本条が終わっているのは当たり前だろうと思っていたが、琴葉が終わっているのはびっくりした。ダラダラしているイメージがあったからだ。……そういうことを言うと琴葉に失礼だが。
「俺はあと少しかな」
武史は部活もあるのに宿題もちゃんと進めているらしい。
流石だと思った。
「俺はあと半分くらい」
なんだかんだで、実は俺も少し進めていた。初めは最終日に全てやるーと思っていたが、やはり後々辛くなるのはは嫌だからだ。
「なんだよ! 俺だけ仲間外れかよ!」
みんなの答えを聞いてから淳はそう言う。
「お前、もしかして……」
俺は恐る恐る聞いてみると、
「もちろん、ゼロ!」
『はやくやれ!』
淳以外の、全員の声が揃った瞬間だった。
他愛もない、ただの雑談。
それでも俺は、楽しいと感じていた。いや、全員が思っていただろう。
だから俺は、ふとこいつらと本音で話してみたいと思った。
そんなことを思うのは初めてで、そう思った理由は本条と出会ったからだと思う。100%、完全に本音が知りたいと思ったわけではない。やはり建前で生きてきた以上抵抗はあるし、そもそも自分の本音自体、イマイチ分かっていないのだからどうしようもない。
それでも、ほんの少しだけでも自分の本音を知りたいと思えたのなら。それは俺にとっても、俺の嘘の化けの皮をはがしたいと言っている本条にとっても大きな一歩だろう。

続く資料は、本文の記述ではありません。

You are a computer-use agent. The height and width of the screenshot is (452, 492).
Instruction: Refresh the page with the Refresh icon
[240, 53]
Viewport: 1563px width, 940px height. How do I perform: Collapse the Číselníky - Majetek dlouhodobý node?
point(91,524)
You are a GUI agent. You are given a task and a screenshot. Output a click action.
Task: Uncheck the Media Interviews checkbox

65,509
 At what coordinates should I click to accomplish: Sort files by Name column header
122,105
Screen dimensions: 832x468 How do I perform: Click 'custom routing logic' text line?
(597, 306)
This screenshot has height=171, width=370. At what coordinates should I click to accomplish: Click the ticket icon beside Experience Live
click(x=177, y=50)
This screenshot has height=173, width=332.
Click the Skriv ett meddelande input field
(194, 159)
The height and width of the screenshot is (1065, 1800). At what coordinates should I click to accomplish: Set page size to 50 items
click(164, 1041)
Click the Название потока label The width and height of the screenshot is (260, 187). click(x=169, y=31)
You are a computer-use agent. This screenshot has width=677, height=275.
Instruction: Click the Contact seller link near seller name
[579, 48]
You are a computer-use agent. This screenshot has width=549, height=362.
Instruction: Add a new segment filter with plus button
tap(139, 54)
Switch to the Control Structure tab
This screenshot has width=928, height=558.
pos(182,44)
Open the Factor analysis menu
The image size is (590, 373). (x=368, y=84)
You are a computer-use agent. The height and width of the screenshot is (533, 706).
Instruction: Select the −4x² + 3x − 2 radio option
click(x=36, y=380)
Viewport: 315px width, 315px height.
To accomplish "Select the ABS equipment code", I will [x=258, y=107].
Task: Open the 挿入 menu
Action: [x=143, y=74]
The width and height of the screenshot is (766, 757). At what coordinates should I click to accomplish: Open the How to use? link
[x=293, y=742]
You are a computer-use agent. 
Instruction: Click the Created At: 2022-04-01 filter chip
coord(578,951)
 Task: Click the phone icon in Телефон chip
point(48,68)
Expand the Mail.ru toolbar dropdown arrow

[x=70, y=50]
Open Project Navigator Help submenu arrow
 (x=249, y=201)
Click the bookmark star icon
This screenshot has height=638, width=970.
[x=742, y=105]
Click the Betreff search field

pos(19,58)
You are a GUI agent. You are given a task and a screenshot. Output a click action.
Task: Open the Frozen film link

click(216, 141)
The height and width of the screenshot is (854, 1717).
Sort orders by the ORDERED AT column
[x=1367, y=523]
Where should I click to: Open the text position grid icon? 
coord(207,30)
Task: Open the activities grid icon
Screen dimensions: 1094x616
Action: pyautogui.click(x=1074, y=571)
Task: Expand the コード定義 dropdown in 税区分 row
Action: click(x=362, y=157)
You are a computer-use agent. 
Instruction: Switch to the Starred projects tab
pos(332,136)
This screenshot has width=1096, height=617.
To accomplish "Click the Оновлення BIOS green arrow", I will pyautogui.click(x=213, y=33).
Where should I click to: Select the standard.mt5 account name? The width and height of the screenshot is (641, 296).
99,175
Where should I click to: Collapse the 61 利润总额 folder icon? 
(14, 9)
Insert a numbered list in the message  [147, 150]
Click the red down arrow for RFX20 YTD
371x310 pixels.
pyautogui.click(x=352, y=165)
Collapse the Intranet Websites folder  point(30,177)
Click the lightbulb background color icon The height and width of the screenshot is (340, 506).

まだ俺に本音はない、というか見つかっていないけど、きっとこいつらと一緒にいればなんとかなる気がした。出会ってまだ4ヶ月ほどだが、期間なんて多分、関係ない。
これからちょっとずつ積み上げていけばいいのだ。
このまま、ずっと。
ぼーっとしていると、琴葉がちょんちょんと、右腕をつついてきた。
「どうした?」
「トイレに行きたいんだけど、混んでて迷子になりそうだし着いてきてくれない?」
「おう、いいぞ」
そう言って俺と琴葉は立ち上がった。みんなに事情を伝え、トイレに向かう。
花火の打ち上げ開始時間までは、残り15分に迫っていた。